Thursday, December 17, 2015

Christmas blues?

A number of friends have reached out to me recently to let me know they are thinking about us because they know Christmas will be tough this year without Tori.

I truly appreciate them.

Obviously I don't know exactly how I will feel on the day but I'm hoping it will go as smoothly as possible.

The last number of months have been tough.

I don't know if things can get tougher emotionally than they have already been.

Tori had her cardiac arrest on post-op day #9 of my left hip replacement in June.

I helped both children move back to their respective colleges in August and returned home alone.

September sucked-birthdays for my son and Tori and our wedding anniversary.

My first birthday, in 28 years, without Tori in November.

Thanksgiving.

TNTC mini-urgencies-appliances breaking, windows leaking, cars breaking down, etc.

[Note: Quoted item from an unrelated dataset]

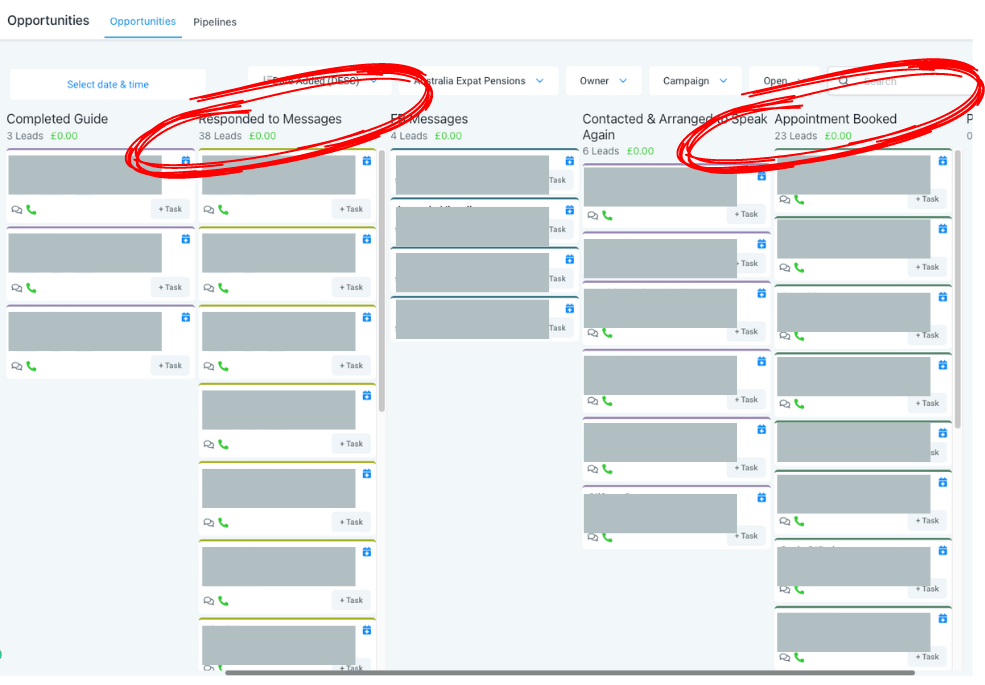This screenshot has width=985, height=685.
Task: Click the search magnifier icon
Action: click(841, 80)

Adding multiple new duties to make up for things that Tori always took care of-all dog related issues, monthly bill paying and balancing of checkbook/finances, cleaning bathrooms, shopping for home supplies, etc.

Along the way I've realized the following:

I will wake up in the morning-I'm not going to die anytime soon of a broken heart

I can cook so I won't starve to death

I can take care of a home and most everything that goes along with it

I'm no longer intimidated by a grocery store

I can truly multi-task

I can be completely in touch with my children

I do want to try and enjoy the rest of my life on earth and continue to hopefully make a difference in people's lives

Christmas will be a tough day.

Tori always made everything related to Christmas Day so special but I will get through it-I know I will.